### Exercise objective
Without pictures, repeat exactly the lines from the one containing "Task: Click the" through the end of the entries.

• • • •

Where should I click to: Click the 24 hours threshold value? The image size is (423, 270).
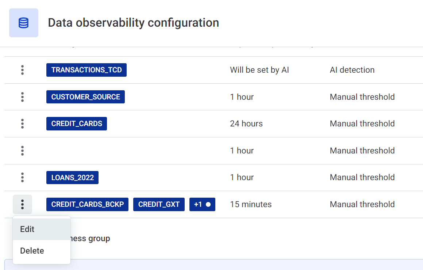pos(246,123)

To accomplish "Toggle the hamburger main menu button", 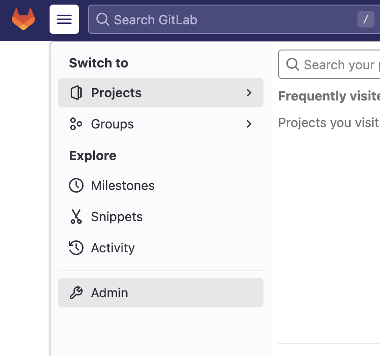I will [64, 19].
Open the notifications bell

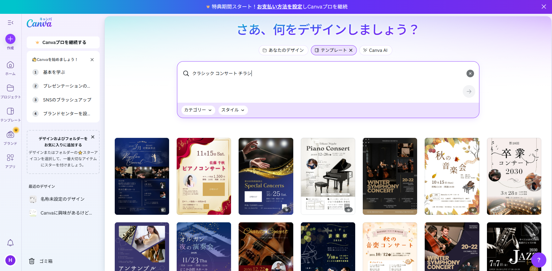(x=10, y=243)
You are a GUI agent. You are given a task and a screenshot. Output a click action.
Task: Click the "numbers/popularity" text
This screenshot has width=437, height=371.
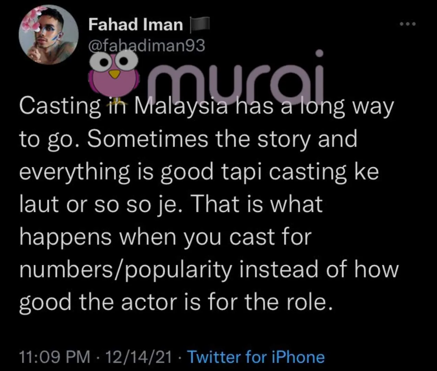125,269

• • • •

### Exercise response
Task: Click the "numbers/popularity" text
This screenshot has width=437, height=371.
125,269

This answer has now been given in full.